One commenter – Zachary Gitlin, no address given – proposes an interesting standard: that to win 50% of the seats in the General Assembly, a party should have to win 50% of the votes statewide. That seems reasonable, right? Except that’s not how things work. The number of seats a party wins in the legislature has little bearing on the number of votes a party gets statewide. Republicans run up big margins in Southwest and Southside and other rural areas. Democrats run up big margins in their strongholds. Party control depends on a handful of competitive seats. Because of the way votes are distributed, it’s entirely possible that one party wins the most number of votes statewide but still doesn’t win a majority in the General Assembly. If you want it otherwise, then we need an entirely new system of government – specifically a “party list” system where each party comes up with a list of candidates, voters vote on which party they want and the number of votes received determines how many people on that list get into the legislature. For instance, in the last Spanish election, the Spanish Socialist Workers Party took 28% of the vote, so was entitled to 28% of the seats; the conservative People’s Party took 21% of the vote, so was entitled to 21% of the seats; and so forth. As the percentages there suggest, those kinds of systems encourage a multi-party system – because even a minor party getting a few percentage points can still win representation in the legislature. That’s why you often hear about coalition governments in other countries, and those governments occasionally collapsing – there are so many parties and none of them has a majority. Say what you will about our system, but in a two-party system there’s always a majority in each chamber (unless there’s a tie). You may have already noticed one weakness of this list system – it doesn’t guarantee representation by geography the way our current one does.
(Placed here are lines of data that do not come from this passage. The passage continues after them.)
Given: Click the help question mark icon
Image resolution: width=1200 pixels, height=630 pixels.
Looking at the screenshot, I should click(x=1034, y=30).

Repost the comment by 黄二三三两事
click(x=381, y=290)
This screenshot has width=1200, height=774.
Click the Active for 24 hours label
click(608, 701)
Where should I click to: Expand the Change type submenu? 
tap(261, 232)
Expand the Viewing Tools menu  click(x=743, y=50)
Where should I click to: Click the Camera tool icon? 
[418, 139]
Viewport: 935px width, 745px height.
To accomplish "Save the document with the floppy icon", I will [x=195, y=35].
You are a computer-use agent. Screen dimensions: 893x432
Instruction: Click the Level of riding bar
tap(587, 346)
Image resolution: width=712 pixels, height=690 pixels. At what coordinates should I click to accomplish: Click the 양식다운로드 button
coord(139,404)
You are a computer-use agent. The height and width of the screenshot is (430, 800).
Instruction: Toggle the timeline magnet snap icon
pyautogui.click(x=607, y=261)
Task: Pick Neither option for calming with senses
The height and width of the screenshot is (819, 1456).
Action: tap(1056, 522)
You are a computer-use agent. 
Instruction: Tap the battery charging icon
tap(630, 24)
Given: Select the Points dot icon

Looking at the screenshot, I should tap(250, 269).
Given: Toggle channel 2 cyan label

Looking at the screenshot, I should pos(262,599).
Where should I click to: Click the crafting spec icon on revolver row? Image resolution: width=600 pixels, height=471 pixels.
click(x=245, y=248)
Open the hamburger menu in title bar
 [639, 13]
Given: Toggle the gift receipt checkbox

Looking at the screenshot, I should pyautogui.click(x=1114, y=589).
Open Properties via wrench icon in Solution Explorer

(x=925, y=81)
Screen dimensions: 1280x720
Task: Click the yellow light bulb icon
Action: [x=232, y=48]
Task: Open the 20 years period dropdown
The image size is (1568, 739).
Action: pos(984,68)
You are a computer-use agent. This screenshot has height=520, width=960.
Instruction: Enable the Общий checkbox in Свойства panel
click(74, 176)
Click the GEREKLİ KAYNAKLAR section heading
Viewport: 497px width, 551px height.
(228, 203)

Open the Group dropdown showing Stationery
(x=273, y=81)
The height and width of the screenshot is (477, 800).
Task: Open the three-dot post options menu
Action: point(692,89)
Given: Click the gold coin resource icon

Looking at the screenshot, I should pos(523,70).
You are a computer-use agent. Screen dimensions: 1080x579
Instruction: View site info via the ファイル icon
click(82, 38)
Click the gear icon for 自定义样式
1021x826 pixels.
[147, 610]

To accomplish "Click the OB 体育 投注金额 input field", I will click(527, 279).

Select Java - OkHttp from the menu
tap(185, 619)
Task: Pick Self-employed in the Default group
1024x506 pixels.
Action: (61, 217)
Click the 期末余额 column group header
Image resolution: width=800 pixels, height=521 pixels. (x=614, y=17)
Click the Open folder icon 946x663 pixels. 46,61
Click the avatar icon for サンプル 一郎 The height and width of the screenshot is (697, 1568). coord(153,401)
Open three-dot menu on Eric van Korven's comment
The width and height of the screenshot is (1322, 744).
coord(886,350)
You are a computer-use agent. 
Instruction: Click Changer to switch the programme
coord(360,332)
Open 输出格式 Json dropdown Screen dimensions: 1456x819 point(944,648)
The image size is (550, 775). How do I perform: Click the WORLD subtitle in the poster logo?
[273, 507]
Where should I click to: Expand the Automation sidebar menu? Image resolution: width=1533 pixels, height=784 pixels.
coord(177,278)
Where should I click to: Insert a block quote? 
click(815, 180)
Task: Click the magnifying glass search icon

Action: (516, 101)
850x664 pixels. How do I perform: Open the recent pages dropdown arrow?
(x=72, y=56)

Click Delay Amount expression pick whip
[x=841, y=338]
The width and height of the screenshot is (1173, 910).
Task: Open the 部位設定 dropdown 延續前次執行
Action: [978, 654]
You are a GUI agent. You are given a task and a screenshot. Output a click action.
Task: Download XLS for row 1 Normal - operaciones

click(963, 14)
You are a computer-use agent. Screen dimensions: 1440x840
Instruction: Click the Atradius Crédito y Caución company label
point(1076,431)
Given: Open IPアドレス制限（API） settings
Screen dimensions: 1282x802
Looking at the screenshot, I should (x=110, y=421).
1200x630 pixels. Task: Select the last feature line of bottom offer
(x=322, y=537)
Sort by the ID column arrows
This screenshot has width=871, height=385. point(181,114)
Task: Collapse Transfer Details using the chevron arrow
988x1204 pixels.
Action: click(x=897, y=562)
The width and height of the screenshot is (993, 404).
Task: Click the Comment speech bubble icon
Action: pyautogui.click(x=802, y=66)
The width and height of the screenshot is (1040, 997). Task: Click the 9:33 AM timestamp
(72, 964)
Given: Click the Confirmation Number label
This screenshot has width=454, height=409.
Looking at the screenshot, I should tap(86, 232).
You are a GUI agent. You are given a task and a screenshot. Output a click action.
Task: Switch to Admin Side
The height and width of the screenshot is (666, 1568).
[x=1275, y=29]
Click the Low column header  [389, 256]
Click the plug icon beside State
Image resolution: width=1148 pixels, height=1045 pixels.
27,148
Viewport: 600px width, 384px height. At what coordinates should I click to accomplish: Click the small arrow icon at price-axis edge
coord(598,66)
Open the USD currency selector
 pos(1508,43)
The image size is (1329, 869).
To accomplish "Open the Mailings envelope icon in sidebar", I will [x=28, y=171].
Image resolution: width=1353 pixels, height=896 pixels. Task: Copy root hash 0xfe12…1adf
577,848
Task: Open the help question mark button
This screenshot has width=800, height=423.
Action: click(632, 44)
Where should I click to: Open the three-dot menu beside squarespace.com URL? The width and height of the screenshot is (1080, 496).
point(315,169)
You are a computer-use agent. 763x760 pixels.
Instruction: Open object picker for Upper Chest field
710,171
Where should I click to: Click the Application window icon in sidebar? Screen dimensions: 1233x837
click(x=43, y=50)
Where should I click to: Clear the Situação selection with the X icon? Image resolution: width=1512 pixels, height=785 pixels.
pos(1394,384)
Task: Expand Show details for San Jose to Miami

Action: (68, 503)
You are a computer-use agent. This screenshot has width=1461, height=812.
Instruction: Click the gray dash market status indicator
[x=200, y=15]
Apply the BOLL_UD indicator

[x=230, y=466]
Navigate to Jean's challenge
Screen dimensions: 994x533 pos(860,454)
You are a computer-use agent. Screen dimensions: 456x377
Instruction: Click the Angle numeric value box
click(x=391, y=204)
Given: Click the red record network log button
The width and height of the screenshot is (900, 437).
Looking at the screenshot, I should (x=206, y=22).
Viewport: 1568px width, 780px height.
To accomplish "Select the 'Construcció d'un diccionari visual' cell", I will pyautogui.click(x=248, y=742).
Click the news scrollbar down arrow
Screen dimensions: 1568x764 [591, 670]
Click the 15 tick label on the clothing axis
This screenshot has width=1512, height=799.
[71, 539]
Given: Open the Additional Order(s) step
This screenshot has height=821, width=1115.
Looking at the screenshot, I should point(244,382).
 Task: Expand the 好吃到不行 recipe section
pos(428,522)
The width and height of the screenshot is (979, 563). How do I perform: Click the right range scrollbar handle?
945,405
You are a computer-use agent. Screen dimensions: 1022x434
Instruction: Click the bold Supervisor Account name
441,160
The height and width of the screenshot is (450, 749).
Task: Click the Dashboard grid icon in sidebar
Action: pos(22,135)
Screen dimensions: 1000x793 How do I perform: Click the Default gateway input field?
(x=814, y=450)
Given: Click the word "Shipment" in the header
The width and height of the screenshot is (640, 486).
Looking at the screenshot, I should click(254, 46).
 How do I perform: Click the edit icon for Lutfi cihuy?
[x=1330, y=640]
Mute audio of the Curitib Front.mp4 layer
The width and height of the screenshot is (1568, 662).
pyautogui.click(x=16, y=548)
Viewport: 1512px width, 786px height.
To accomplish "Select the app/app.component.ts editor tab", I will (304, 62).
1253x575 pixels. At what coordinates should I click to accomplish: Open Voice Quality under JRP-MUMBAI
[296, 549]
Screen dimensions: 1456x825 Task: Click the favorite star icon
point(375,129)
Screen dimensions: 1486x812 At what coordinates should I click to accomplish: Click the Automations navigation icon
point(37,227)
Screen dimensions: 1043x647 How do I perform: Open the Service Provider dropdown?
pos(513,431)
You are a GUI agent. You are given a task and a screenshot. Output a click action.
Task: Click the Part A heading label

One commenter – Soukarya Samanta, no address given – has taken it upon himself to draw his own maps, using a computer program called Dave’s Redistricting. (It’s fun! Try it yourself.) Samanta’s map (shown above) achieves something close to redistricting Nirvana. With Virginia entitled to 11 congressional seats, “this map produces a 6-5 Biden split, and a 6-5 Youngkin split accurately reflecting partisanship of the state. Minority representation is also significantly improved, and county/city/town splits are minimized.”

Samanta’s proposed Southwest district (he would re-number them, so it would no longer be the 9th District, but let’s leave that aside) is perfectly logical because, as we’ve seen, there’s simply no way to make it competitive. But then the fun begins. Does it make sense to have a district that stretches from Botetourt County to Loudoun County? Not if geography is your pole star – from Daleville to Dulles! – but this would undoubtedly be a more competitive district. All those Democrats in Charlottesville and Albemarle County who don’t want to be party of a Southside district wouldn’t like this map, although by taking out a bunch of rural counties and adding in Lynchburg (which has been evenly split in recent elections), the district might – key word, might – be more competitive. Unfortunately, Samanta doesn’t include analysis of which districts would lean which way and by how much. Still, he shows it’s possible to draw competitive districts – or you can draw geographically coherent districts. But you probably can’t have both.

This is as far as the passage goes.